Element lookup records
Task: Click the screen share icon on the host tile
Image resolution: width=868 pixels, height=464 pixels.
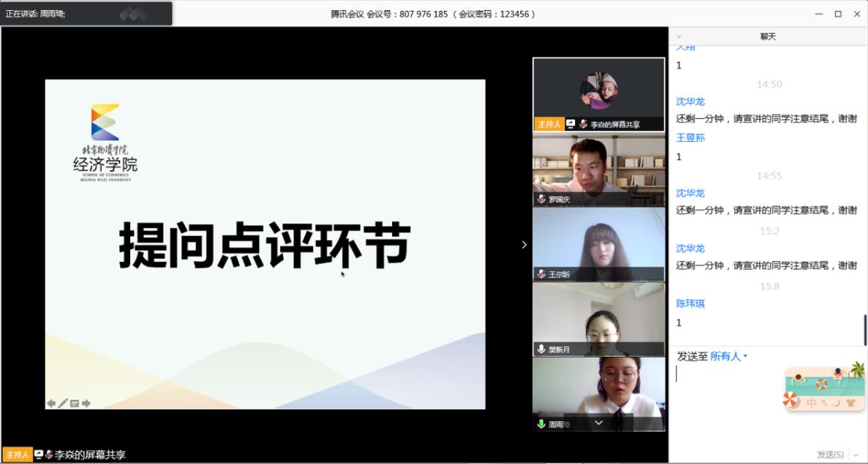Action: 571,124
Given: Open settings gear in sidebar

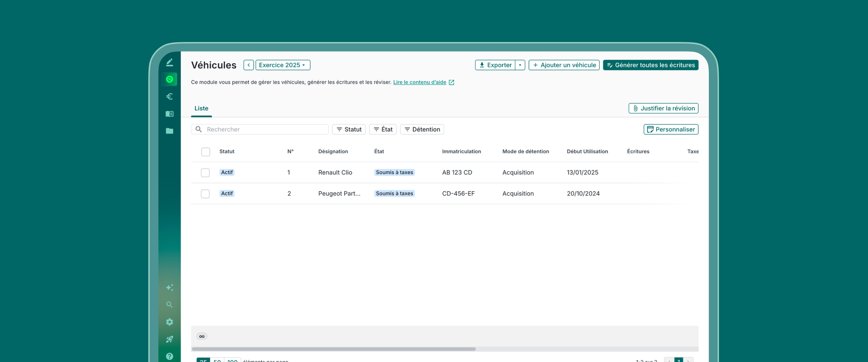Looking at the screenshot, I should (169, 322).
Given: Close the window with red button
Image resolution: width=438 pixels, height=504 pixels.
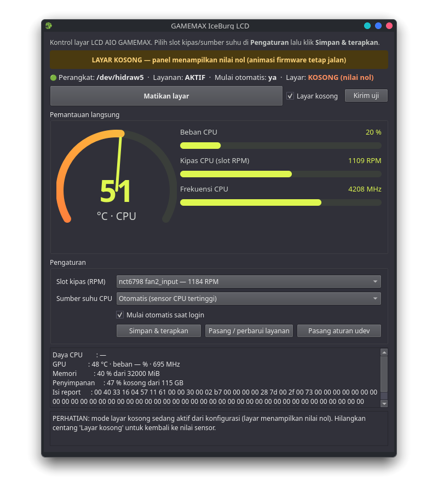Looking at the screenshot, I should (x=389, y=26).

## WHAT IS NEEDED
Report every line of the records that contains the word "width", copying each one in full.

## CORRECT ANSWER
Image resolution: width=868 pixels, height=464 pixels.
Image resolution: width=438 pixels, height=504 pixels.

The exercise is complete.